Before that, Petrenko dusted off Dukas’s La Péri, a 1912 poème dansé of highly charged eroticism, exoticism, dewy delicacy and meandering melisma. Imagine one of Wagner’s Flower Maidens dancing off into a sun-dappled woodland glade with Ravel’s Daphnis and Chloé and you get the idea. The hazy opening inevitably brings to mind Dukas’s far more famous L’Apprenti sorcier from 15 years earlier, and I can only assume the echoes from Rimsky-Korsakov’s Scheherazade are deliberate (the programme note didn't tell us either way).  

It’s a brilliantly composed score, though, and Petrenko brought out playing from the orchestra, performing the work for the first time in nearly six decades, that twinkled, quivered and pulsated, with climaxes achieving a glistening grandeur that bordered on the indecent.

When Wang took to the stage it was in a trademark frock that seemed to have been woven from much the same stuff as Dukas’ score.
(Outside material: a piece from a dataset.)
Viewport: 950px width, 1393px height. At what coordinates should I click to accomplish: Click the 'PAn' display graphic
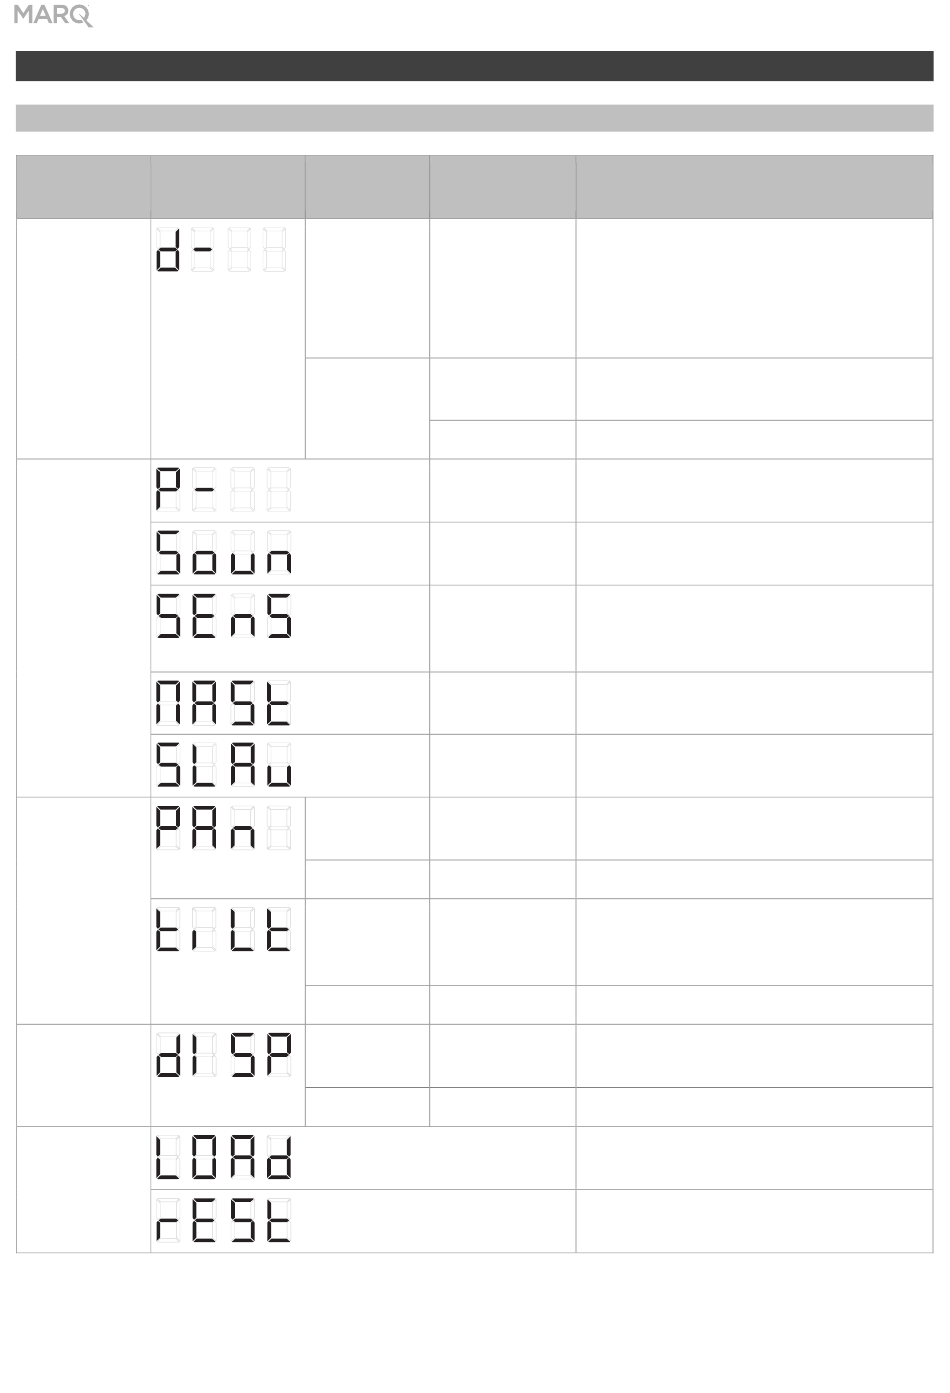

But she launched into the the Prokofiev’s first movement with steely ferocity: the Allegro was fast, explosive, exciting and with her left hand sternly riveting rhythm and harmony into the texture. With Petrenko and the orchestra matching her, this was a performance of diamantine brilliance and precision, the first movement’s dash to the finish eliciting immediate applause from the audience. The finale was another rollercoaster ride, and the theme-and-variation second movement allowed Wang to showcase playing of remarkable beauty, patience and hush.

The grandest statement of Petrenko’s programme came after the interval, as he added himself to the select list of maestros who promote Schmidt’s symphonic output. In this case it was the Fourth Symphony, composed in the early 1930s as a memorial to his daughter – ‘Kindertotenlied’ was the programme's description of it here – and first performed by this orchestra in 1943.

Beginning and ending with a desolate trumpet cantilena (impeccably performed by Gabor Tarkövi), it charts a 45-minute course through what one feels are the most personal thoughts of a composer not always prone to give much away behind the lavish, richly embroidered surface of his works. Petrenko proved an impassioned and persuasive guide, keeping a firm control over the work’s structure, its four movements flow without gaps. The orchestral sound was thrillingly lucid, and Petrenko kept the melodic flow steady even through the most calorific climaxes.

The first movement was gradually allowed to reveal its warmth through melodies that simmer gently rather than displaying the full flame of inspiration, while the Adagio was by turns tender (in Ludwig Quandt’s soulful cello solos especially) and shattering at its grand climax – a cataclysm followed by slow, dull, funereal drum beats. Only in the fugal writing of the Molto vivace third movement does Schmidt’s somewhat professorial manner seem to get the better of him. But there was no faulting the filigree playing of the Berlin Phil’s strings there, and the final return of the mood of the first movement was movingly managed by Petrenko. A richly rewarding performance.